Each byte in VRAM corresponds to a row of 8 pixels. When /VIDEO
is active, the VRAM control logic drives /VRAMOE
low every 8 clock cycles to read the next 8 pixels from VRAM. After this, the VRAM address counter is incremented. To keep count of these 8 clock cycles, the PLD receives bits 0 to 2 from the ripple counter of the video timing generator. The ripple propagation delay for these lower bits is low enough to fit within the 125ns clock cycle.
Note that the VRAM address counter is never reset. Instead, the VRAM address counter ends up exactly where it started from after scanning out a single frame. It is possible for the CPU to control the starting VRAM address of the frame by (for example) performing a dummy read from a VRAM location during the vertical blanking period. This enables a crude form of hardware-accelerated scrolling.
The /SYNC
signal from the video timing logic, and the pixel data from the VRAM, are combined to form a monochrome PAL video signal.
The design consists of a 74HC165 parallel-load shift register, a 74HC27 three triple-input NOR gates (for glue logic), a resistive voltage divider and adder, and an an output amplifier. Every 8 clock cycles, 8 bits (corresponding to 8 pixels) from VRAM are loaded into the shift register, and shifted out one bit at a time. The /SYNC
signal, and the serial output of the shift register, are fed into a resistive voltage divider and adder network that generates the correct PAL output voltages: 0V for sync, 0.3V for black, and 1V for white. This signal is fed to an output amplifier with an output impedance of roughly 75Ω.
The shift register runs off the video clock. It is loaded every time the VRAM outputs a byte while /VIDEO
is active. When /VIDEO
is not active, the register will shift low bits from the serial inputs to produce a low output. This is important, because in order to produce a correct sync pulse level, the output of the shift register must be low when /SYNC
is asserted. It is not sufficient to simply load the shift register whenever the VRAM outputs a byte, since then it might be loaded when the CPU reads from VRAM during the vertical blank period, causing the shift register output to disrupt the synchronization pulses.

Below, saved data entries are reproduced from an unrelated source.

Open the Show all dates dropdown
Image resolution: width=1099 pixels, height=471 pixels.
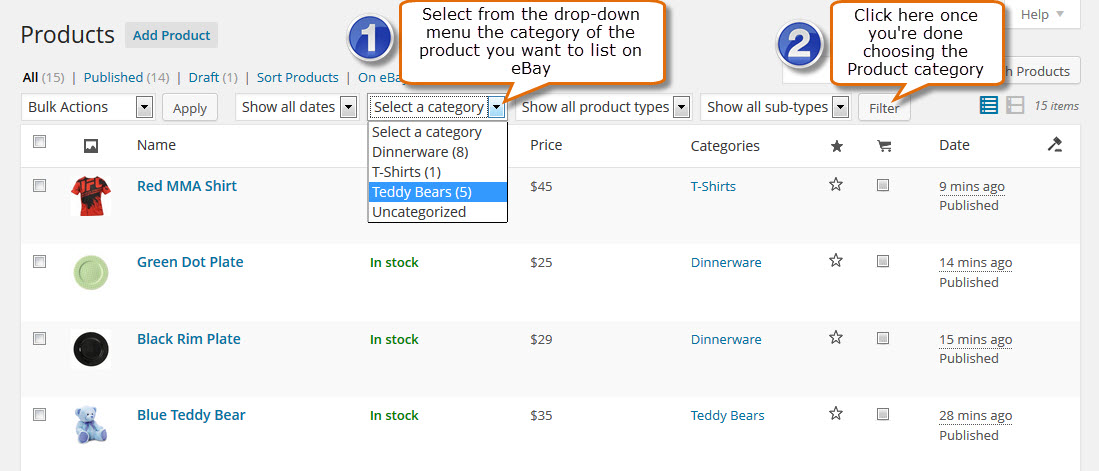pos(297,107)
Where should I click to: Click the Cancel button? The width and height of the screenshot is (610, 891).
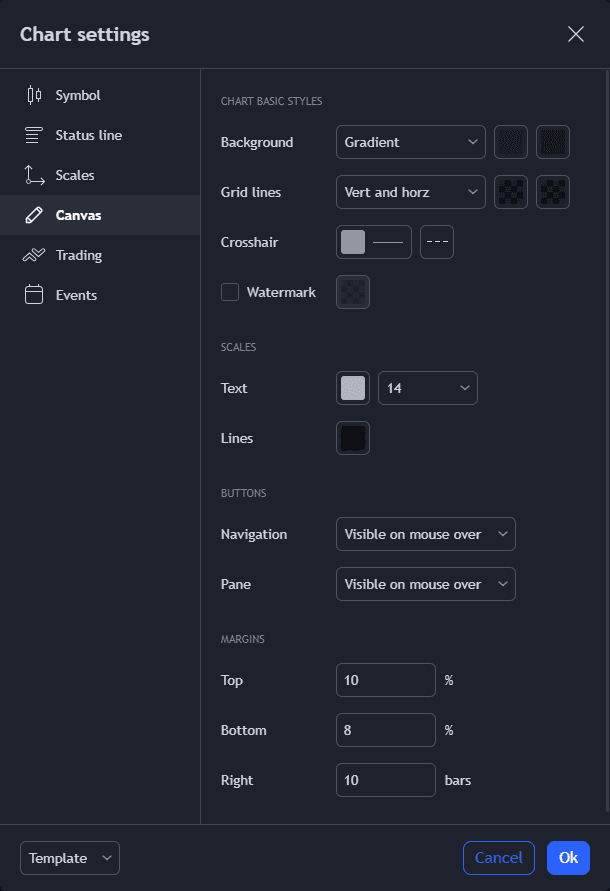pos(498,858)

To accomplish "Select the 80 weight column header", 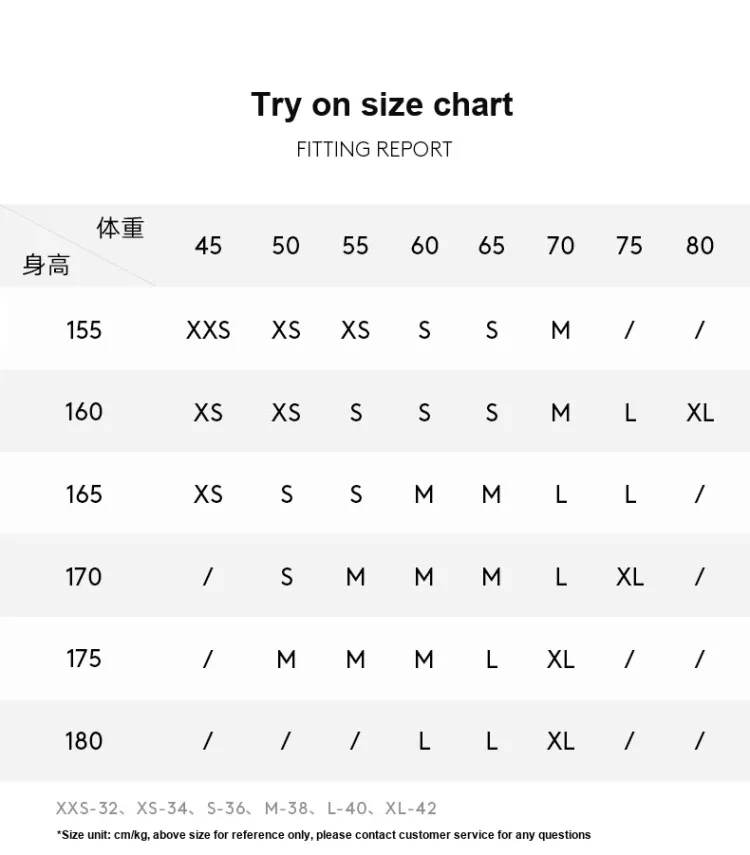I will 700,246.
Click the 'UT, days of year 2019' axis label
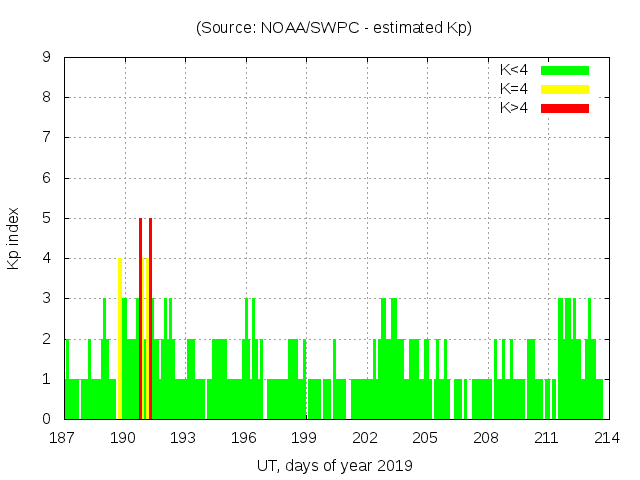Screen dimensions: 640x480 [334, 465]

The active-low load enable input of the shift register is generated using the 74HC27 as glue logic, combining /VRAMOE
, /VIDEO
and CLK
(the video clock). The clock signal is included, because the load enable input is asynchronous on the 74HC165, and enabling it for a whole clock period would cause the register to ignore one clock pulse, duplicating the first pixel of a group of 8, and losing the last one. A better solution would probably be to use a 74HC166, which has a synchronous load function, but I did not have any at hand when building the prototype.